### [Extracted data]
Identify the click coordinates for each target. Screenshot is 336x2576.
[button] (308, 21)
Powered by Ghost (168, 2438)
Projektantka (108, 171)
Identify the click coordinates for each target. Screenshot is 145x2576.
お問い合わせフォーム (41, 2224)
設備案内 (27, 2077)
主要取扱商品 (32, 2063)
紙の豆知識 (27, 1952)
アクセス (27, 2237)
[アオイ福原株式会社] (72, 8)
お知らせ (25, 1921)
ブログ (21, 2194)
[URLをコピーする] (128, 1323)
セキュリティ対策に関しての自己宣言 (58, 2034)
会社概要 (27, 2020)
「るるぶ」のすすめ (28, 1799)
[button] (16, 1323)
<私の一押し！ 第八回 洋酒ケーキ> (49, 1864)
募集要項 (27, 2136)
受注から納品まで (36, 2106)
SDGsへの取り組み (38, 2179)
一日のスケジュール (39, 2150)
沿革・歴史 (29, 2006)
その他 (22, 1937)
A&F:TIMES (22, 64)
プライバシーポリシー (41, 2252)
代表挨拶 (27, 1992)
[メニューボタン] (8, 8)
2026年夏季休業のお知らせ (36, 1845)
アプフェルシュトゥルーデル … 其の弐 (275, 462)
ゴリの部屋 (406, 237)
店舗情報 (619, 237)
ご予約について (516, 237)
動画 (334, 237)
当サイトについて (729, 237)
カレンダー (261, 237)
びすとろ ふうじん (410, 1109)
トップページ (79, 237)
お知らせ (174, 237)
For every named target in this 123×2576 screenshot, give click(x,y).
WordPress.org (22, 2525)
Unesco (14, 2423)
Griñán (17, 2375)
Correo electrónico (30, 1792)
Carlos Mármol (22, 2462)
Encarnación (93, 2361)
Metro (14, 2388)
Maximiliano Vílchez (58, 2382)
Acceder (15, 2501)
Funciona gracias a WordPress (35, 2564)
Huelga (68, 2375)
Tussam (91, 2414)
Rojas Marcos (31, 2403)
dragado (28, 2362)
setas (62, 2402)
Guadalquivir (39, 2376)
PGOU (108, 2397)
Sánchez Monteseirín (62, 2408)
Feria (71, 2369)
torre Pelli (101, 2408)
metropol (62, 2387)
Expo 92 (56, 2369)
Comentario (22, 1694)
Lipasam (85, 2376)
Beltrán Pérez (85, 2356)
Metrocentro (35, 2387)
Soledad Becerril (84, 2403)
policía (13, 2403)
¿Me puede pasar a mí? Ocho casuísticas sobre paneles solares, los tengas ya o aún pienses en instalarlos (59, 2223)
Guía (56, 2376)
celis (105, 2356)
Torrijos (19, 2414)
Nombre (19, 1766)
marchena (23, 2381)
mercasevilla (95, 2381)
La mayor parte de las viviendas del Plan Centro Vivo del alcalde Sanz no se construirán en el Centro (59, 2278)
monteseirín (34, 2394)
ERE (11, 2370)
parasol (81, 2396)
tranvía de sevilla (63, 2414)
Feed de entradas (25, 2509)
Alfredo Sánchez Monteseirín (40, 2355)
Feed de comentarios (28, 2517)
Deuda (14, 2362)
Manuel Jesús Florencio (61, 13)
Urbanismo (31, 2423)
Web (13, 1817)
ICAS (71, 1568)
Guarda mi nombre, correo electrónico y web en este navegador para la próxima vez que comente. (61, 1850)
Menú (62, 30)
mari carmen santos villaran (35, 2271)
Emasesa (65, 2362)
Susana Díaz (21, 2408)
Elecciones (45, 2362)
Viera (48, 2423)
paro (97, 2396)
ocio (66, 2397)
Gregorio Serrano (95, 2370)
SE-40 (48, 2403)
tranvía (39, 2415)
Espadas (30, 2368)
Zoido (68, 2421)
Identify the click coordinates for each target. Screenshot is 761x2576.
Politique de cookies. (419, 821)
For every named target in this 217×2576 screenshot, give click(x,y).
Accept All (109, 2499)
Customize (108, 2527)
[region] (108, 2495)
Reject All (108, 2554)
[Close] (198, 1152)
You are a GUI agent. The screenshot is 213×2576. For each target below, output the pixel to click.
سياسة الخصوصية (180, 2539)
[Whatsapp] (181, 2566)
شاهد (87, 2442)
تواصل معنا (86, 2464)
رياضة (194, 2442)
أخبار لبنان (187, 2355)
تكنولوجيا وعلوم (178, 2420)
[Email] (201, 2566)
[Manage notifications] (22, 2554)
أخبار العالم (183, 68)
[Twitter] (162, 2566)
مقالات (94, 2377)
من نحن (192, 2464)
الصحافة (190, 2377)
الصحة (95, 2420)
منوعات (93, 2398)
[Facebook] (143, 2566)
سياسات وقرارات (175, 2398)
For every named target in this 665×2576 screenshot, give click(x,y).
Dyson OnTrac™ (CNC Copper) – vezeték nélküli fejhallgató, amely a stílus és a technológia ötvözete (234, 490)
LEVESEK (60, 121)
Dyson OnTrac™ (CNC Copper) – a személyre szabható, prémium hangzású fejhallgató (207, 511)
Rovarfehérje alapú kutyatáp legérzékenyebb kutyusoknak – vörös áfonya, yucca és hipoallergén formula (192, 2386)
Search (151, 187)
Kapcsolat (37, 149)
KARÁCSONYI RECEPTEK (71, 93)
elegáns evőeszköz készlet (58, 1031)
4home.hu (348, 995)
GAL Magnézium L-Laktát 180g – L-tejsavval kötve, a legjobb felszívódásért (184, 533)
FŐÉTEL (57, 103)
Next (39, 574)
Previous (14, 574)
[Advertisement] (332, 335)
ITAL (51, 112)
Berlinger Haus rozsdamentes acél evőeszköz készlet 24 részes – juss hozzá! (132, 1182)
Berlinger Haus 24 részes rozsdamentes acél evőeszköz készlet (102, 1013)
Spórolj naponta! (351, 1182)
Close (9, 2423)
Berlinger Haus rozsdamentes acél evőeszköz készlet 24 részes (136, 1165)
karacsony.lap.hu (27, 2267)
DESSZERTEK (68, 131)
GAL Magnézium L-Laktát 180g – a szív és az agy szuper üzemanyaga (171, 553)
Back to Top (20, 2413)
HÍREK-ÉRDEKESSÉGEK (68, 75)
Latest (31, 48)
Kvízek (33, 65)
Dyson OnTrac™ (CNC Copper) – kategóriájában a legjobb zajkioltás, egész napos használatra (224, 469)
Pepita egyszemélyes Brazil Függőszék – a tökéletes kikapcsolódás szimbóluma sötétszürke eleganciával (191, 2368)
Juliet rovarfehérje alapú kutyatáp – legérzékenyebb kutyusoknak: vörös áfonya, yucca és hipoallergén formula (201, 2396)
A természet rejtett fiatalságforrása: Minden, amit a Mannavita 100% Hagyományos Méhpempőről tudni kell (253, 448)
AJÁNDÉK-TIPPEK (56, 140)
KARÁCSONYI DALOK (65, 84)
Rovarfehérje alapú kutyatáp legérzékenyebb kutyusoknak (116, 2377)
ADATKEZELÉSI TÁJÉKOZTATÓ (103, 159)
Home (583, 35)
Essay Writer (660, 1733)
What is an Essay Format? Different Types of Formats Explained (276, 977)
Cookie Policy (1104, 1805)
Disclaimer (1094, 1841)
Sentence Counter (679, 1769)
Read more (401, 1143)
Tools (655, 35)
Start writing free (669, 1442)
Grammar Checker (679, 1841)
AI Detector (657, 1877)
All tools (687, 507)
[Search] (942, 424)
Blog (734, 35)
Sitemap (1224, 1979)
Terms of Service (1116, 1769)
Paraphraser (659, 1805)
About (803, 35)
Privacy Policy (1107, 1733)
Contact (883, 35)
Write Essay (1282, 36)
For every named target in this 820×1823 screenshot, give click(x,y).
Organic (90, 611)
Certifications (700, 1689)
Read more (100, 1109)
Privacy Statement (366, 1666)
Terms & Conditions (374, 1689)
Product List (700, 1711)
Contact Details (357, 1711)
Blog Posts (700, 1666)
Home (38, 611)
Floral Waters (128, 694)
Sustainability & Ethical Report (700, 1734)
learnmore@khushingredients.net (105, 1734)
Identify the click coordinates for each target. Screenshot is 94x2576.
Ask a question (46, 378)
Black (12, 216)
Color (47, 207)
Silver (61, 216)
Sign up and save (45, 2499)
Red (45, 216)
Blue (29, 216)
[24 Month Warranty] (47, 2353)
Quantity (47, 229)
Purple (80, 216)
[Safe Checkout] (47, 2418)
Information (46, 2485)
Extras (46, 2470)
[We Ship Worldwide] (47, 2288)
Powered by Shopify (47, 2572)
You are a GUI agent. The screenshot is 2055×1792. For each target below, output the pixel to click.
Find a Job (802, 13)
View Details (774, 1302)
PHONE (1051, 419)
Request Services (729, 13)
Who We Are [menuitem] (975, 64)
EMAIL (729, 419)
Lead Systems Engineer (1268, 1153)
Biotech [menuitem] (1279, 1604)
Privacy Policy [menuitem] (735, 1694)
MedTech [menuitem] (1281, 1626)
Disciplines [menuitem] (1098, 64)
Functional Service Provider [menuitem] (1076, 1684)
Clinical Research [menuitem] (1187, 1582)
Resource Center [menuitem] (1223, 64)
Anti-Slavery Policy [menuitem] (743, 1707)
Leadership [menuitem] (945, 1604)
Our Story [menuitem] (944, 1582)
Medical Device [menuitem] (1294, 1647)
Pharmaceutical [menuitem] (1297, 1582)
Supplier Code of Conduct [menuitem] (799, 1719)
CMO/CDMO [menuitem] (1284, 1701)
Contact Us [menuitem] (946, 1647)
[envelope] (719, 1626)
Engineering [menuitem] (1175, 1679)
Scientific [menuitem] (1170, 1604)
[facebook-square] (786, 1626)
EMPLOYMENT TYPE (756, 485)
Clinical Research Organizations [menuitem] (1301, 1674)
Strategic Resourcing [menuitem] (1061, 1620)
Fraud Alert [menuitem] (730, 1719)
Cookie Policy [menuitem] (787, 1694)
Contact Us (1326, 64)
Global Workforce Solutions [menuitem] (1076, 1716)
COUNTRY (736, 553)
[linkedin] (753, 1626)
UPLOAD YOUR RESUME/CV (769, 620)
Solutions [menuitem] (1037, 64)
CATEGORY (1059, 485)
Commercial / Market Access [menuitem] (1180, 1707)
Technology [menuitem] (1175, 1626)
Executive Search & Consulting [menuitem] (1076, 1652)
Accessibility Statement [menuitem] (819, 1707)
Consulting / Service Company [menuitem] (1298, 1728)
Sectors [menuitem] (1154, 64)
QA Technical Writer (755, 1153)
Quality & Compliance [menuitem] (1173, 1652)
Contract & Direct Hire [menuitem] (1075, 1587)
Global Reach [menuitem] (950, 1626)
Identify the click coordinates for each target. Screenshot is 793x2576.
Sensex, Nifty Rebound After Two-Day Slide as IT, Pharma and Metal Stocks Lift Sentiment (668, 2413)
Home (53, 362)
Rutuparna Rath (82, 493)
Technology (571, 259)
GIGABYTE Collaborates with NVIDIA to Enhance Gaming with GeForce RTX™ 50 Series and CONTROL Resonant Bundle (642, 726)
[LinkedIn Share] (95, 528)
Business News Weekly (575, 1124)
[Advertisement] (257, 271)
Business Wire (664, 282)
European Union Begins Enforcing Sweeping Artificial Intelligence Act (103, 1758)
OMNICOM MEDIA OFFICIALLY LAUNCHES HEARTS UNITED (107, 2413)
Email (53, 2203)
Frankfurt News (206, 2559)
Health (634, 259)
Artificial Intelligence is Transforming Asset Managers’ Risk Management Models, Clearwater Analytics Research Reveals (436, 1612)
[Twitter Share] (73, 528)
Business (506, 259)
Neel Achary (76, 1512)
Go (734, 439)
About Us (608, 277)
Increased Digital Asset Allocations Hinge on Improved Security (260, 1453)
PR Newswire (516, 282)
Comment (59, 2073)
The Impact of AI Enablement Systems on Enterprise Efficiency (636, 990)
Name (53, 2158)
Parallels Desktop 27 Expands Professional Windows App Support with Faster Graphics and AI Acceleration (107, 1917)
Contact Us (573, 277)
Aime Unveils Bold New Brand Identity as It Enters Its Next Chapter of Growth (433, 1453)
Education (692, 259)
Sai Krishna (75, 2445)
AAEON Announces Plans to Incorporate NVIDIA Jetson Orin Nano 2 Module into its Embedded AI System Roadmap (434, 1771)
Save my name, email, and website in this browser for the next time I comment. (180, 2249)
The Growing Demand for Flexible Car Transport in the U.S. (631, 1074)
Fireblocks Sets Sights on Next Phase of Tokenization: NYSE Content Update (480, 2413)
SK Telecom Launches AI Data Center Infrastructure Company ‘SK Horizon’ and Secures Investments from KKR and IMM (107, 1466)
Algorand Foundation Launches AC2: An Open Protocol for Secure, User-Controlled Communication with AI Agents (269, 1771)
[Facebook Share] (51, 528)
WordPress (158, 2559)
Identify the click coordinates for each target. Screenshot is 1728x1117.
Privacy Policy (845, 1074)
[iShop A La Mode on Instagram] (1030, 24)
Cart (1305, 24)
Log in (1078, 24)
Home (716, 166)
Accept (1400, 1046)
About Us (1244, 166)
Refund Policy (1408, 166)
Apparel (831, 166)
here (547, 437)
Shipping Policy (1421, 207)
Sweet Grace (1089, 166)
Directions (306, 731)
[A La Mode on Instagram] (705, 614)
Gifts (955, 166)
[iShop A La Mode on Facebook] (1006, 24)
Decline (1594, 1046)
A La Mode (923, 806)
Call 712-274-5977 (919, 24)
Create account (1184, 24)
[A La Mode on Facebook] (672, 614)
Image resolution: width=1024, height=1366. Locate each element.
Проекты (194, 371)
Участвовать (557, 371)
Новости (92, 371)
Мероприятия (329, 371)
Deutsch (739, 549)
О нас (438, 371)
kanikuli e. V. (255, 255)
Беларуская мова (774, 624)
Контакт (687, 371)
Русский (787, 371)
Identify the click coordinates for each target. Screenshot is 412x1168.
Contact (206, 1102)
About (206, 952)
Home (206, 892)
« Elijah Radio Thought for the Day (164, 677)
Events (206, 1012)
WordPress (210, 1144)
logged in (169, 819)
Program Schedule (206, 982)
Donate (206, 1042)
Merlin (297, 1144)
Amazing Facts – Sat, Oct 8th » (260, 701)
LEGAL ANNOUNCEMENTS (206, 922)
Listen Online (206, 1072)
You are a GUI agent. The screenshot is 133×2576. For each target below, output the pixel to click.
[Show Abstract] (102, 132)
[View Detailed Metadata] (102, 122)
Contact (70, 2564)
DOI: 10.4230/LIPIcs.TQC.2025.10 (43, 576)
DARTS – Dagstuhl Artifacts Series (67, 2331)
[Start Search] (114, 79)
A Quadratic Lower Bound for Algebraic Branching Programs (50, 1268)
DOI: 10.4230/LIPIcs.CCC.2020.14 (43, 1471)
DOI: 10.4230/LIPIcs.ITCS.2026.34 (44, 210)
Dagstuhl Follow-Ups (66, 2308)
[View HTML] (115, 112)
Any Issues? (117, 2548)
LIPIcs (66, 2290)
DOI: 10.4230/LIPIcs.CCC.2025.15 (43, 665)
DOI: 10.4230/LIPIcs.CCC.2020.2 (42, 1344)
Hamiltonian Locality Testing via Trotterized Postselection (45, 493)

### [Task details]
If a line in the data above includes the string "Solutions", copy it.

### [Task output]
Global Workforce Solutions [menuitem] (1076, 1716)
Solutions [menuitem] (1037, 64)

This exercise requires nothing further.